◆ Items from a dataset
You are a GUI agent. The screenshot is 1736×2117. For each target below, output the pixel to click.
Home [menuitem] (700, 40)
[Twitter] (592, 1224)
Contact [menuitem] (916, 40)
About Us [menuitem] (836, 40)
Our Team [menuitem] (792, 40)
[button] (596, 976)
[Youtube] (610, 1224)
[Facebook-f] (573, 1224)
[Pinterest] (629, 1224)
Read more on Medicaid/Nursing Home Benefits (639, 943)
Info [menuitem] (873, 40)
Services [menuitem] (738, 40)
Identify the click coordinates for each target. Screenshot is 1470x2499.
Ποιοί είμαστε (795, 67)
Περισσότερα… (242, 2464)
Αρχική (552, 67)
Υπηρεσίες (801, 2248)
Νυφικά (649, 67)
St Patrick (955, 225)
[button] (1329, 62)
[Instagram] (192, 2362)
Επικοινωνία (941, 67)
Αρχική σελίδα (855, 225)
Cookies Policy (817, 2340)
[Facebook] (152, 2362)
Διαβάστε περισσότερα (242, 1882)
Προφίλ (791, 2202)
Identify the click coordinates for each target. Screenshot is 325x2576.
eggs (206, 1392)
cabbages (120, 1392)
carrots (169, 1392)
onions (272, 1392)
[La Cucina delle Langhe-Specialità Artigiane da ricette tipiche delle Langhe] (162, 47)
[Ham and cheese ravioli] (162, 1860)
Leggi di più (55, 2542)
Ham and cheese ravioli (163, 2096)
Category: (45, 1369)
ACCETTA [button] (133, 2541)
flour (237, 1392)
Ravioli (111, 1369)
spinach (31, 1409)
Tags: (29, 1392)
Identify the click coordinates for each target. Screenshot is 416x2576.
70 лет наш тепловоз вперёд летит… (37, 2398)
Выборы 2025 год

◆ Assigned task
The lines needed are the ones from the first line of the entries through the line that contains "Προφίλ (791, 2202)", given again without any change.

◆ Written reply
You are a GUI agent. The screenshot is 1736×2117. For each target below, output the pixel to click.
Home [menuitem] (700, 40)
[Twitter] (592, 1224)
Contact [menuitem] (916, 40)
About Us [menuitem] (836, 40)
Our Team [menuitem] (792, 40)
[button] (596, 976)
[Youtube] (610, 1224)
[Facebook-f] (573, 1224)
[Pinterest] (629, 1224)
Read more on Medicaid/Nursing Home Benefits (639, 943)
Info [menuitem] (873, 40)
Services [menuitem] (738, 40)
Identify the click coordinates for each target. Screenshot is 1470x2499.
Ποιοί είμαστε (795, 67)
Περισσότερα… (242, 2464)
Αρχική (552, 67)
Υπηρεσίες (801, 2248)
Νυφικά (649, 67)
St Patrick (955, 225)
[button] (1329, 62)
[Instagram] (192, 2362)
Επικοινωνία (941, 67)
Αρχική σελίδα (855, 225)
Cookies Policy (817, 2340)
[Facebook] (152, 2362)
Διαβάστε περισσότερα (242, 1882)
Προφίλ (791, 2202)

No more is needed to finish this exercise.